#### SELECTION
··········
In [ ]:
"""
Get all circulations from GTFS and associate this circulations to
the information about the nfrota used to do the route. These last elements
are in OTHER_DATABASE in a table with BUS entrances.
"""

In [ ]:
import os
import pandas

from senpy                                import goToList
from senpy.pgsql.tables                   import copy_fromdb_todb
from senpy.pgsql.tables._del              import del_tables
from senpy.pgsql.data.w                   import create_table_by_query
from senpy.pgsql.data.w                   import update_table
from senpy.pgsql.transportation.gtfs.circ import name_circulations
from senpy.tblconv.toxls                  import pgsql_to_xls

In [ ]:
conGTFS_DB = {
    "HOST" : "localhost", "PORT" : "5432", "PASSWORD" : "admin",
    "USER" : "postgres", "DATABASE" : "gtfs_carris"
}

conOTHER_DB = {
    "HOST" : "localhost", "PORT" : "5432", "PASSWORD" : "admin",
    "USER" : "postgres", "DATABASE" : "valcarris_v2"
}

GTFS_SCHEMA = {
    "STOP_TIMES" : {
        "TNAME"     : "stop_times",
        "TRIP"      : "trip_id",
        "STOP"      : "stop_id",
        "SEQUENCE"  : "stop_sequence",
        "DEPARTURE" : "departure_time"
    },
    "TRIPS" : {
        "TNAME"   : "trips",
        "TRIP"    : "trip_id",
        "SERVICE" : "service_id"
    },
    "CALENDAR" : {
        "TNAME"   : "calendar_dates",
        "SERVICE" : "service_id",
        "DATE"    : "date"
    }
}

OTHER_SCHEMA = {
    "ENTRANCES" : {
        "TNAME" : "val_18jan_7as31",
        "ROUTE" : ["route_id"],
        "STOP"  : "paragem",
        "TIME"  : "time",
        "CAR"   : "nfrota",
        "DAY"   : "dia"
    },
    "STOPS" : {
        "TNAME"    : "percursos_geom_v2",
        "ROUTE"    : ["fid_percurso"],
        "SEQUENCE" : "ordem",
        "STOP"     : "paragem"
    }
}

# OTHER_SCHEMA["STOPS"]["ROUTE"] must have the same order than OTHER_SCHEMA["ENTRANCES"]["ROUTE"]

# Entrances table must have entrances for one GTFS Day (eg: from 04:00:00 to 31:00:00)

GTFS_DAY = 20180308
ENTRANCES_DAY = "2018-01-18"
··········
(Entries for finding displayed items)
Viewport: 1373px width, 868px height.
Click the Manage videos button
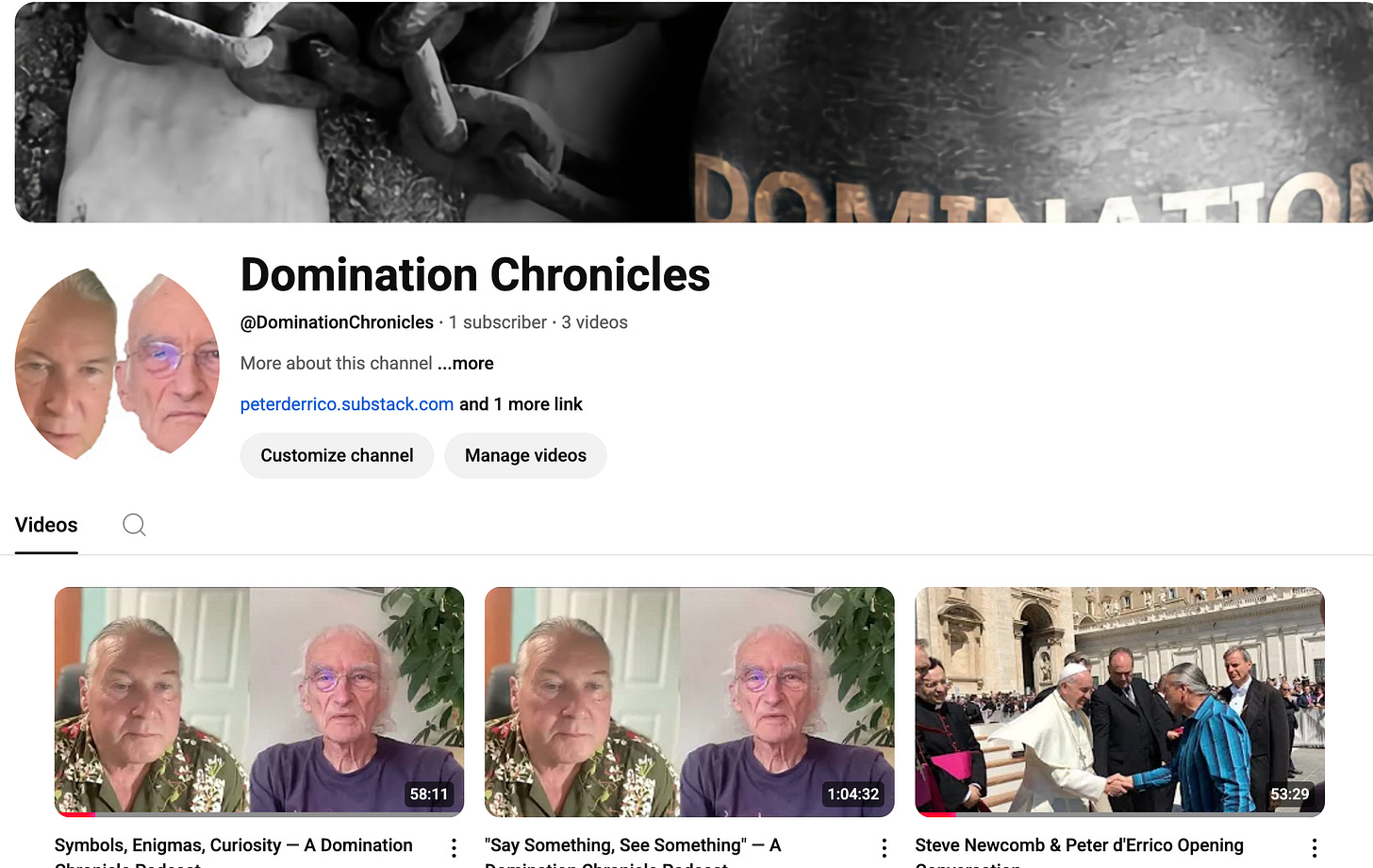525,455
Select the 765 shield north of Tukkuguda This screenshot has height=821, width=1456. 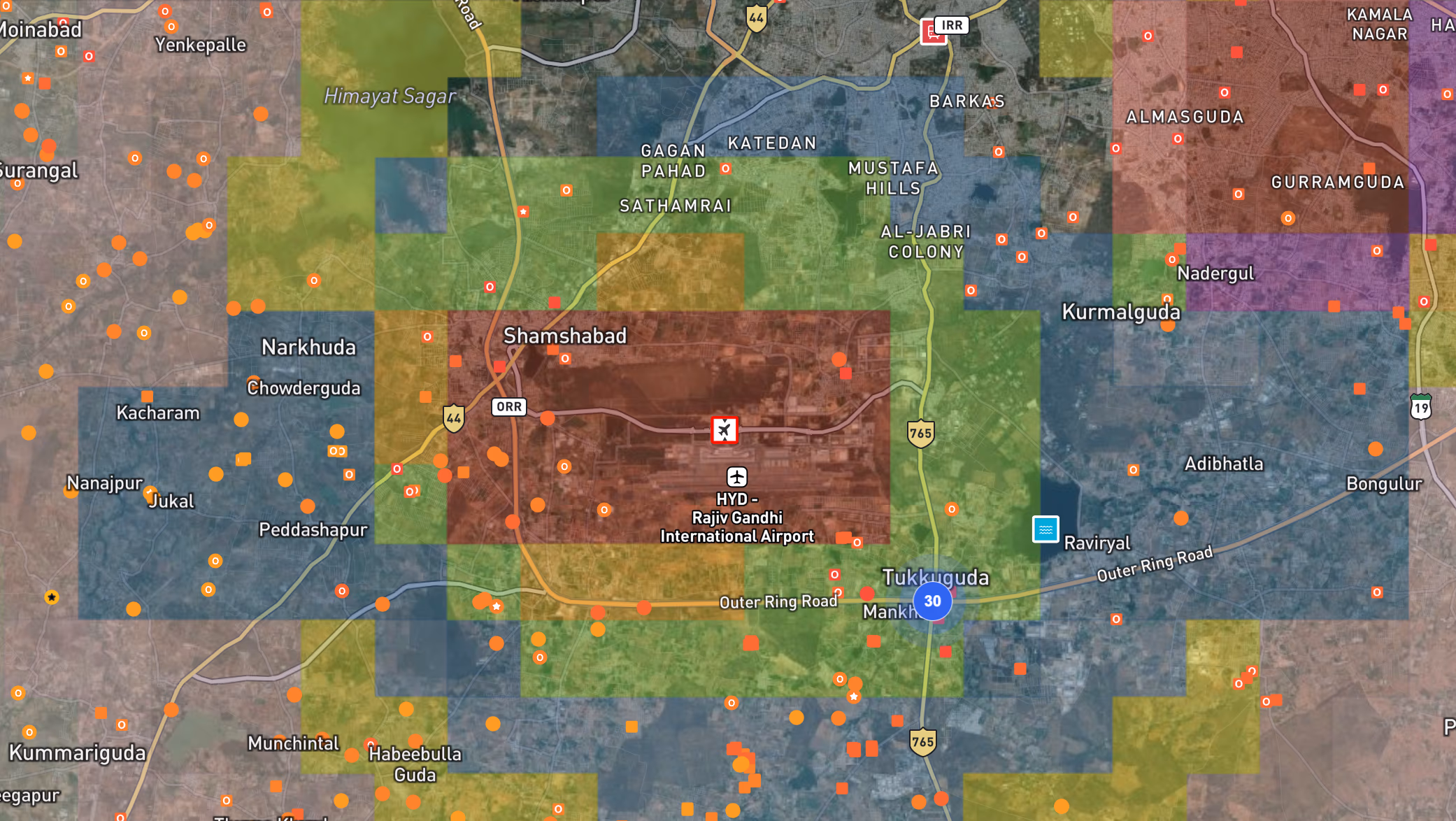(x=920, y=434)
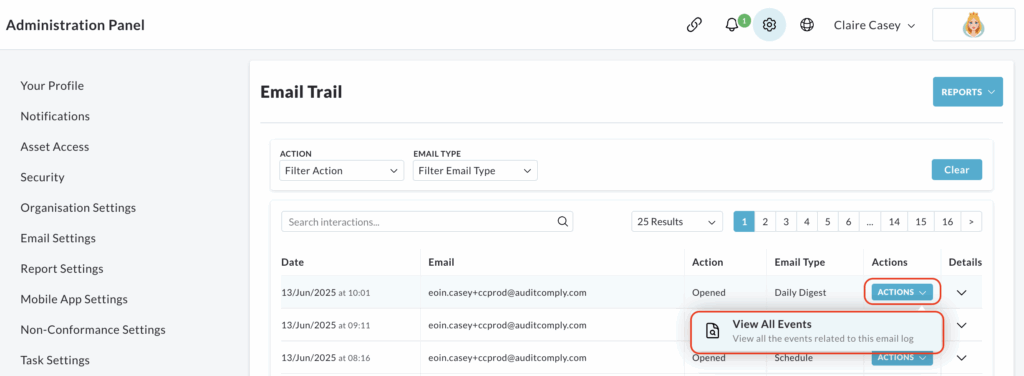1024x376 pixels.
Task: Open the Reports dropdown button
Action: 968,92
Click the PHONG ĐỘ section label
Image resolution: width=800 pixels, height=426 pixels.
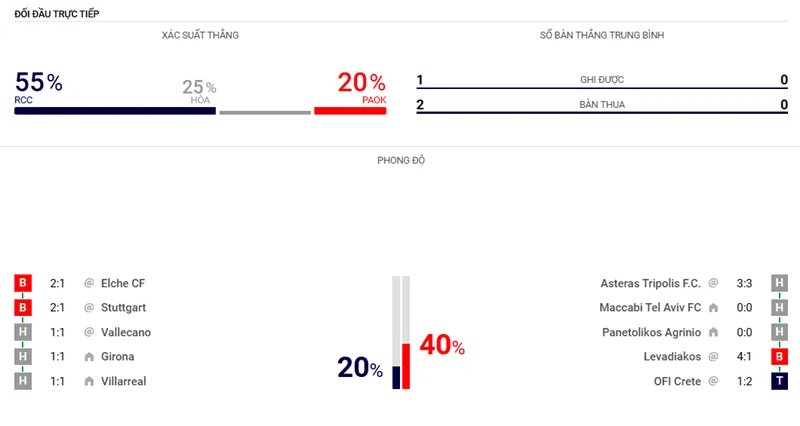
··········
#### AIM
Summarize the notebook in two sentences. You won't need the entries.

#### ANSWER TO THIS PROBLEM
The notebook aims to get all circulations from GTFS and associate them with information about the nfrota used to run each route, which is held in a table of bus entrances in another database. It sets connection details for two local PostgreSQL databases, gtfs_carris and valcarris_v2, maps the table and column names in each, and sets the GTFS day to 20180308 and the entrances day to 2018-01-18.